Coincé dans une situation difficile, le gouvernement de Yunus interdit les rassemblements dans le centre du pouvoir de Dhaka

Le gouvernement intérimaire du Bangladesh a imposé une interdiction totale des rassemblements et des manifestations dans le centre du pouvoir de Dhaka, qui comprend la résidence de Muhammad Yunus et le Secrétariat, un lieu où les fonctionnaires manifestent depuis des semaines. Cette interdiction intervient alors même que le régime de Yunus fait face à une protestation croissante de la part des responsables gouvernementaux et des enseignants, ainsi qu’à la résistance du BNP et de l’armée.

Alors que le gouvernement intérimaire du Bangladesh dirigé par Muhammad Yunus fait face à d’intenses protestations de la part des partis d’opposition, des fonctionnaires, des enseignants et à des signes de mécontentement envers l’armée, la police métropolitaine de Dhaka (DMP) a imposé une interdiction générale de tous les rassemblements publics, processions et rassemblements dans le siège du pouvoir de la capitale. La police métropolitaine de Dhaka a bouclé lundi la maison d’hôtes Jamuna, résidence officielle de Muhammad Yunus, ainsi que le Secrétariat du Bangladesh et les zones environnantes pour une durée indéterminée, a rapporté le Daily Star.

Cette opération de sécurité intervient alors que des fonctionnaires et des responsables du Secrétariat de Dacca manifestent depuis des semaines contre une ordonnance du gouvernement Yunus autorisant leur licenciement pour faute professionnelle dans un délai de 14 jours, sans procédure régulière. Les fonctionnaires ont qualifié cette ordonnance de « loi noire illégale » et ont exigé son abrogation immédiate.

L’interdiction des manifestations et des rassemblements dans la localité du centre de Dhaka, selon le commissaire du DMP SM Sazzat Ali, est « dans l’intérêt de l’ordre public et de la sécurité du conseiller en chef [Muhammad Yunus] », a rapporté BD24News.

La dernière interdiction de manifester dans le centre de Dhaka fait suite à une directive similaire émise le 10 mai, lorsque le gouvernement intérimaire a déployé des forces paramilitaires, notamment les gardes-frontières du Bangladesh (BGB) et les unités SWAT de la police, pour sécuriser les principales installations gouvernementales.

Pour l’instant, l’Aïd pourrait avoir apporté une pause temporaire à l’intensité des manifestations, mais les fonctionnaires ont mis en garde contre un mouvement plus dur si leurs demandes ne sont pas satisfaites d’ici le 15 juin, a rapporté NewAgeBD, basé à Dhaka.

Le gouvernement intérimaire du Bangladesh, dirigé par Yunus, au pouvoir depuis le 8 août 2024, est confronté à des défis et des manifestations croissantes. Yunus a promis des réformes judiciaires et institutionnelles radicales, ainsi que des élections libres d’ici la première semaine d’avril 2026.
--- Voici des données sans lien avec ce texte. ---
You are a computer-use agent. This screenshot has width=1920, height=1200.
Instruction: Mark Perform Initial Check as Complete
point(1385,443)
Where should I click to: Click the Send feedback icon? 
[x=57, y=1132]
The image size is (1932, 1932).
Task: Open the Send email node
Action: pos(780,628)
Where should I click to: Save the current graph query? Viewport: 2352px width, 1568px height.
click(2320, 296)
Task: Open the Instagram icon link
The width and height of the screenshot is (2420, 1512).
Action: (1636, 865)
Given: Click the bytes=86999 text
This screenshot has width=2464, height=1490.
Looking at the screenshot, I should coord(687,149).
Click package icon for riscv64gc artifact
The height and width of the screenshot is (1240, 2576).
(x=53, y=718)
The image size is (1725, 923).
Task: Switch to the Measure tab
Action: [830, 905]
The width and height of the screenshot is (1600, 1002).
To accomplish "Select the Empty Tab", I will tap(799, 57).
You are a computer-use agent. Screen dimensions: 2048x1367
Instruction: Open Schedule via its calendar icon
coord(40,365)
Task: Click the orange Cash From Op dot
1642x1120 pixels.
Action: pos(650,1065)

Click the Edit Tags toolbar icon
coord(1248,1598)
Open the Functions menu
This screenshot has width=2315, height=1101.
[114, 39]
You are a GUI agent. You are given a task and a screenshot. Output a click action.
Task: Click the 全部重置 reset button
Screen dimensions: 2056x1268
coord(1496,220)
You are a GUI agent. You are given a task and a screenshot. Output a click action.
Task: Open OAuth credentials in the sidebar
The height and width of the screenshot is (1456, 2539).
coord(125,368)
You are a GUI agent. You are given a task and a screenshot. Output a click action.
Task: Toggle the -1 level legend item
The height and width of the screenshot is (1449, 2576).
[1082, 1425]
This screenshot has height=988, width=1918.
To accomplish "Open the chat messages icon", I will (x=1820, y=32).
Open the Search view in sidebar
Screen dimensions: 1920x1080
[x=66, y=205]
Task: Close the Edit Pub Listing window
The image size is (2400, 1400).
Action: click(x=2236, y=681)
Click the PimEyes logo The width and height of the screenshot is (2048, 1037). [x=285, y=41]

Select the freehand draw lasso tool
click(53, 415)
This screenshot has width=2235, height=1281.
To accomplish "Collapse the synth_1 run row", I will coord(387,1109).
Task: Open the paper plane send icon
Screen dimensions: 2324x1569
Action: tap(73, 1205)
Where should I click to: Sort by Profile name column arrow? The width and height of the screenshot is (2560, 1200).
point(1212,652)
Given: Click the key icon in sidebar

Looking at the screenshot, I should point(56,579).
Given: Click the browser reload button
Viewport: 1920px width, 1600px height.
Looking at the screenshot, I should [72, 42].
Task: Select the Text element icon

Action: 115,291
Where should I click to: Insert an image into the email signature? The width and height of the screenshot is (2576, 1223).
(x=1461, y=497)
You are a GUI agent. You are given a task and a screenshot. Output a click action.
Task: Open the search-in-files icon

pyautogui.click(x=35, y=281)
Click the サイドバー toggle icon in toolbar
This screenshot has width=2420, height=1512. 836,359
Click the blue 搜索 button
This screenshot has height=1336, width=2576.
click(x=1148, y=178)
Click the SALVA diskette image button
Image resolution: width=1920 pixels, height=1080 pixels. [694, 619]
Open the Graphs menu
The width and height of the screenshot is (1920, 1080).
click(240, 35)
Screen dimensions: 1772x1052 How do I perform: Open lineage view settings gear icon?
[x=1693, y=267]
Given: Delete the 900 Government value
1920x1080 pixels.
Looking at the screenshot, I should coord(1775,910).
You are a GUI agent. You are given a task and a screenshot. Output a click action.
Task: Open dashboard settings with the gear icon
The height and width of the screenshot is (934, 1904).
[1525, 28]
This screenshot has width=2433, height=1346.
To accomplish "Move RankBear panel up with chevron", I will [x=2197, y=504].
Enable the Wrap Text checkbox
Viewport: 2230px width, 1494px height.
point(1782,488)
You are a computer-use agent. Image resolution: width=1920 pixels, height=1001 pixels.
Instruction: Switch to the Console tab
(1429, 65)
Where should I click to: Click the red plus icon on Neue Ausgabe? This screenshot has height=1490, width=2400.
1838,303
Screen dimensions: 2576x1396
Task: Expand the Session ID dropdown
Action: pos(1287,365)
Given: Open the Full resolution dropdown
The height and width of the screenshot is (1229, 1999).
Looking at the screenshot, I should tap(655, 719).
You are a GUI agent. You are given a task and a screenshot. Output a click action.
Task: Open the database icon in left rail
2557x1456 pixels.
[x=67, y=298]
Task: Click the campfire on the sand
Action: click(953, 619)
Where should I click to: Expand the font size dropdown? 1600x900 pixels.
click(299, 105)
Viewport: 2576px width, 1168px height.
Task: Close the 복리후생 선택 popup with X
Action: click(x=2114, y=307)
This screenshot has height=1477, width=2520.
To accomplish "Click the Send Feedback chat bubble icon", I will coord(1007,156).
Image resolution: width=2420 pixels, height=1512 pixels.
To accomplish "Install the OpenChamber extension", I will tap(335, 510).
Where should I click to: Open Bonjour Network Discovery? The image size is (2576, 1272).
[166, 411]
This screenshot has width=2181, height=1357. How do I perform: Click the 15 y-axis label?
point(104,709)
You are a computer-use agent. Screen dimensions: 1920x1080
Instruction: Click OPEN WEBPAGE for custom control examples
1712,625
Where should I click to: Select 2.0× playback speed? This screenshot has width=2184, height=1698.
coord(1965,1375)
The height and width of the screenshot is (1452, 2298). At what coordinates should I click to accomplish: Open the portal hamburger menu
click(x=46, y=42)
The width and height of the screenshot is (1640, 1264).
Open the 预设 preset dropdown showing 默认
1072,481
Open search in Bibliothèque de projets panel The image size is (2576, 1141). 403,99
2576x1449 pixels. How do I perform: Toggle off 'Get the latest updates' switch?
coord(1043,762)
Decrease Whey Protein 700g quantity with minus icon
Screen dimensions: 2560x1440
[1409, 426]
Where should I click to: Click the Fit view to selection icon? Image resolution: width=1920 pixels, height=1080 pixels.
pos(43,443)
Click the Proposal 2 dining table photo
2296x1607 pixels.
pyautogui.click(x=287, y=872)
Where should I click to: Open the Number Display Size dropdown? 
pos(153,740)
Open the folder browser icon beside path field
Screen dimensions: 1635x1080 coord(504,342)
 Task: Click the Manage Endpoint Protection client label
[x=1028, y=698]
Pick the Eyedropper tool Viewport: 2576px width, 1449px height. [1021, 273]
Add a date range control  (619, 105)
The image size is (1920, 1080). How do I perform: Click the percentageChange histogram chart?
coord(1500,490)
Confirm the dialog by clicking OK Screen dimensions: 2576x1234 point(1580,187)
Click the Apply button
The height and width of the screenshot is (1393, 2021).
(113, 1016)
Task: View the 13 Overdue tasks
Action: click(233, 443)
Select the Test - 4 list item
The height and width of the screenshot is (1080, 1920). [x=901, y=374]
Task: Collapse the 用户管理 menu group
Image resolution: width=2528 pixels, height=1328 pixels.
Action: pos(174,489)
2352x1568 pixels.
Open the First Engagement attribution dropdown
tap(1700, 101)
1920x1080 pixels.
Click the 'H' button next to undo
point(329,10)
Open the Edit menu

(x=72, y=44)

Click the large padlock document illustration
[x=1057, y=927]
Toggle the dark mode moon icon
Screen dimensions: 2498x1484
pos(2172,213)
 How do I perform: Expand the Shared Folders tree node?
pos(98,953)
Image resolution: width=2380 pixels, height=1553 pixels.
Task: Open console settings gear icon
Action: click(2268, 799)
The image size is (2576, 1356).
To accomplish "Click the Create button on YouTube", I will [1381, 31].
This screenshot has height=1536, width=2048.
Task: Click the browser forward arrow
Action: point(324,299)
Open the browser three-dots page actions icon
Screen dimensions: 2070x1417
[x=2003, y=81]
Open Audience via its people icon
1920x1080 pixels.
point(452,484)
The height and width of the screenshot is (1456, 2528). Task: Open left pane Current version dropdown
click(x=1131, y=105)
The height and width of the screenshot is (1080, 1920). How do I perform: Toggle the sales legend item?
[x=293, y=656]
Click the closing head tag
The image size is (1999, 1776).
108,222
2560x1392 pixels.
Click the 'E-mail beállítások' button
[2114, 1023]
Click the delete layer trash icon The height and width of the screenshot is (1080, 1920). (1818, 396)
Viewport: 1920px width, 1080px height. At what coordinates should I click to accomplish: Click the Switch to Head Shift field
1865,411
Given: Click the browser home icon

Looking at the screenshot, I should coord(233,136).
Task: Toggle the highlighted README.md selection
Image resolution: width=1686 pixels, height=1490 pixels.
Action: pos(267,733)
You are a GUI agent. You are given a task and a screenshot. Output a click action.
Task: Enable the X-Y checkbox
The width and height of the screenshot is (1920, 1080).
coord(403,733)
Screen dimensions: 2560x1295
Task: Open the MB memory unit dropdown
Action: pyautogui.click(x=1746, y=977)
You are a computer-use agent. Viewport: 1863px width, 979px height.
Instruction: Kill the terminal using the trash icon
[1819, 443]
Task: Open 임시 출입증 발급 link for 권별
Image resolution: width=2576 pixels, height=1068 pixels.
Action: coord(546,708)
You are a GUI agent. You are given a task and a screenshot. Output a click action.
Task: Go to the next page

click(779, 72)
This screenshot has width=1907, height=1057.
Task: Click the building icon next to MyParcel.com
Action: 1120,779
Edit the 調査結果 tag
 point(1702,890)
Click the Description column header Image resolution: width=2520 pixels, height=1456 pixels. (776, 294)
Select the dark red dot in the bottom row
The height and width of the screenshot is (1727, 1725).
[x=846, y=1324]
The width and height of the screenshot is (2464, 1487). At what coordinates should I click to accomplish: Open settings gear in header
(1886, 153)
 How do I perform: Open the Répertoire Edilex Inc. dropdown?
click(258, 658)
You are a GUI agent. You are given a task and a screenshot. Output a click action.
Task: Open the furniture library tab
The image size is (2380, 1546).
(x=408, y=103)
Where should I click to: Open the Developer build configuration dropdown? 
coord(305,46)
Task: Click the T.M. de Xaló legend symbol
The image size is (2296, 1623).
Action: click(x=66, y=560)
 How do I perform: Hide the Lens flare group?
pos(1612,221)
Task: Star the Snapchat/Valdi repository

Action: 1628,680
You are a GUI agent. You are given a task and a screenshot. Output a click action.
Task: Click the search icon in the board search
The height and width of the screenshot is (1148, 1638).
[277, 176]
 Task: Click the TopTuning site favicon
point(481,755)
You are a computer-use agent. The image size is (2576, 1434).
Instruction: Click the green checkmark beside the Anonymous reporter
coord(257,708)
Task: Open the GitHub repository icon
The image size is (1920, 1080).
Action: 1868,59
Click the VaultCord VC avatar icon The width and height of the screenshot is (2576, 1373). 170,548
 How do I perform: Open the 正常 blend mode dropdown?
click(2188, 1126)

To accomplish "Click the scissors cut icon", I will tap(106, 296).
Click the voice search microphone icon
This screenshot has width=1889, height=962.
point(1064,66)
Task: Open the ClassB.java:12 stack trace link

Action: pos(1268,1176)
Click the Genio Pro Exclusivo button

L’annonce de Yunus concernant les élections a toutefois alimenté les spéculations selon lesquelles il pourrait tenter de se maintenir au pouvoir sans élections. Le Parti nationaliste du Bangladesh (BNP) a organisé des manifestations de grande ampleur pour exiger un calendrier électoral clair, tandis que l’armée, dirigée par le général Waker-Uz-Zaman, a également réclamé des élections d’ici décembre 2025.

S’ajoutant à la résistance de l’armée et du BNP, les fonctionnaires manifestants du 27 mai ont menacé d’étendre leur agitation aux bureaux du gouvernement dans tout le pays si leurs revendications ne sont pas satisfaites, a rapporté Prothom Alo.

Nurul Islam, coprésident du Forum d’unité des fonctionnaires et employés du Secrétariat du Bangladesh, a déclaré que les manifestations deviendraient plus intenses à l’avenir.

Quelques jours plus tard, des milliers d’enseignants du primaire à travers le Bangladesh se sont soulevés dans une grève illimitée, exigeant des salaires plus élevés, entre autres revendications.

Pour l’instant, le Bangladesh pourrait connaître une accalmie temporaire pendant la semaine de vacances de l’Aïd, mais les manifestations devraient s’intensifier une fois les vacances terminées.

Alors que le mécontentement gronde et que les manifestations s’intensifient au Bangladesh, le gouvernement intérimaire de Yunus se retrouve dans une position de plus en plus délicate. À chaque répression, Yunus risque de susciter la méfiance de l’opinion publique et d’élargir les divisions au sein d’un système politique bangladais déjà fragile.